The Approach: MMCC appointed a project officer to liaise with and develop the expansion concept with Albury City Council. Graham Ortlipp, Treasurer of the club said 'Our requirements were factored into Council's development strategy and preliminary drawings, plans and costs were issued for presentation to our members'. The club’s project officer was also responsible for keeping the MMCC Committee informed & presenting plans and costings to club members.
The Challenge: Council approval involved a contribution of $100,000 from the club. While Mitta Mitta Canoe Club members endorsed the proposal, financing the required contribution to upgrade the facilities for a small club of some 100-120 members appeared somewhat daunting. To assist the club in its endeavours to raise the necessary $100,000, a professional fundraiser was approached for guidance. Subsequent advice indicated that the majority of funds would end up being sourced from club members.
The successful strategies: The key, according to Ortlipp, was to get as many willing members involved in the fundraising process as was practicable. Fundraising was split into external and internal efforts.
External Fundraising: From the pool of ideas generated by members, the club conducted a successful art show, and sold wine branded with the club’s label. It was also able to sell a number of sponsorship packages that included among other things, access for sponsors and their functions to the Club’s new meeting room. These external fundraising strategies were kept separate from the ‘member’ fundraising strategies.
Member Fundraising: The Mitta Mitta Canoe Club was also able to raise funds by offering members discounted boat storage in return for an upfront payment of boat storage fees.
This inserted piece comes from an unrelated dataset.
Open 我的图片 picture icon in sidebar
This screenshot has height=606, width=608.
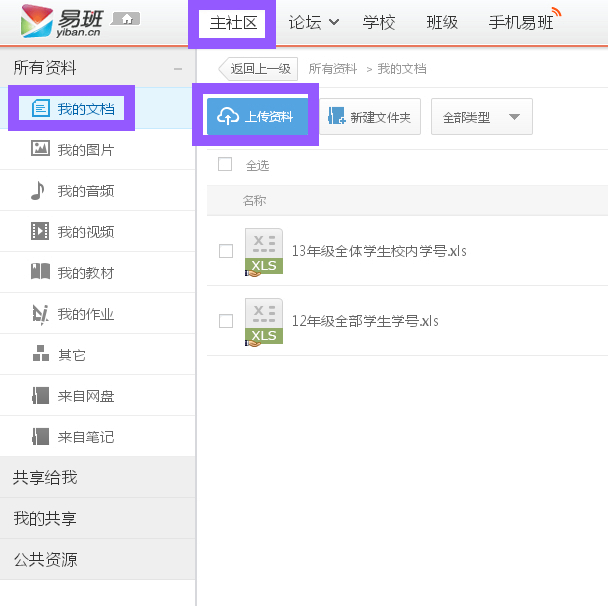click(x=40, y=149)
The club applied the funds raised from this initiative towards the facility upgrade, but limited the offer to ensure that revenue was available to fund ongoing operating costs.
According to Ortlipp, 'The second and most successful strategy was to register the proposal with the Australian Sports Foundation'. Once the project was registered, MMCC set about educating their members on ASF processes, which included an explanation of terms such as 'unconditional donations', 'tax deductibility', 'nominated beneficiary' and 'discretionary grants'. The club made personal approaches to potential major donors and informed other members of the opportunity to support the project at regular club meetings by a special mail out that explained the whole proposal. Members were asked to consider 'a dollar a day' campaign by donating $400 to the ASF in support of the project.
In Ortlipp's' words, 'Our club is very grateful for the professional help we received from the staff at the Australian Sports Foundation during the registration process and the conduct of our fundraising campaign'.
Location: Albury is located on the Murray River approximately three hours by road from Melbourne. Together, Albury and Wodonga make up the largest rural regional centre in Australia.